When this isn’t the answer
You’re just playing around. If it’s a hobby project and nothing is at stake, the gateway is overhead you don’t need. Especially if you have unlimited money , and you have nothing to hide ;)
You trust the tool set completely. If your agent only has read-only tools — no delete, no write, no send — the risk profile is lower. Still worth auditing, but the urgency is different.
You need governance inside MCP tool calls. The gateway governs what goes to and from the LLM. If you need policy on every individual tool invocation (not just what the model is told about), that’s Talon’s MCP proxy — a different deployment shape.
Final thought
The email incident wasn’t a bug in OpenClaw. It was a missing layer. The agent did exactly what agents do — it picked from the tools it was given and executed. The problem is it was given delete_emails and nobody was standing between the model and that tool.

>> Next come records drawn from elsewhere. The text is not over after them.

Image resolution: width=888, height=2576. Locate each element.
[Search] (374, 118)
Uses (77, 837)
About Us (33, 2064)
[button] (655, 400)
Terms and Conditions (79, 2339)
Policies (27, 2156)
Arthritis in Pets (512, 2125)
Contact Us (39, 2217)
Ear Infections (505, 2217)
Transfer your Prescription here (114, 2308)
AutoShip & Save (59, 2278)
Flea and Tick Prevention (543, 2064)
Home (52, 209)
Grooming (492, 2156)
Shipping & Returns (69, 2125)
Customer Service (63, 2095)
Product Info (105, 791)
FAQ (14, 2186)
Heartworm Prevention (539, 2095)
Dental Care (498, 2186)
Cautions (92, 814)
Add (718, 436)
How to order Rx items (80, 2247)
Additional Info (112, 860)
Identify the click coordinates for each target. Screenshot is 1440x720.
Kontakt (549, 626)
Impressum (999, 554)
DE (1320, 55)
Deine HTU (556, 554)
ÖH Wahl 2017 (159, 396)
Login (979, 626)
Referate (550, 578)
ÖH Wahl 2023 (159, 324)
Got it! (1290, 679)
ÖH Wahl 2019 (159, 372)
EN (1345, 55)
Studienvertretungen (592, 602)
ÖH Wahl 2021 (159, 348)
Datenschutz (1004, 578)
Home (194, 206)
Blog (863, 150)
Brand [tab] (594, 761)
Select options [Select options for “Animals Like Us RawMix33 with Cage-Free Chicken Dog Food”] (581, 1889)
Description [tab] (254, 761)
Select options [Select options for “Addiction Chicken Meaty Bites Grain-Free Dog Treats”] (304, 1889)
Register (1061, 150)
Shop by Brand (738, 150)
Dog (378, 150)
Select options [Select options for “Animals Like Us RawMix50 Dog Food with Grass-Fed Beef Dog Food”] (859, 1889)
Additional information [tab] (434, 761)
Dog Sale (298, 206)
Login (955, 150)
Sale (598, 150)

That’s what I’m solving. Not replacing OpenClaw — I still use it every day( finger cross my tool would catch all dangerous stuff). Just making sure it runs through a gateway that strips the dangerous tools, caps the cost, and writes down everything that happened. If something goes wrong, I want to know exactly what the agent tried to do and exactly where it was stopped.
talon init --pack openclaw. Fifteen minutes. That’s the difference between “the agent deleted everything” and “the agent tried to delete everything and was told no.”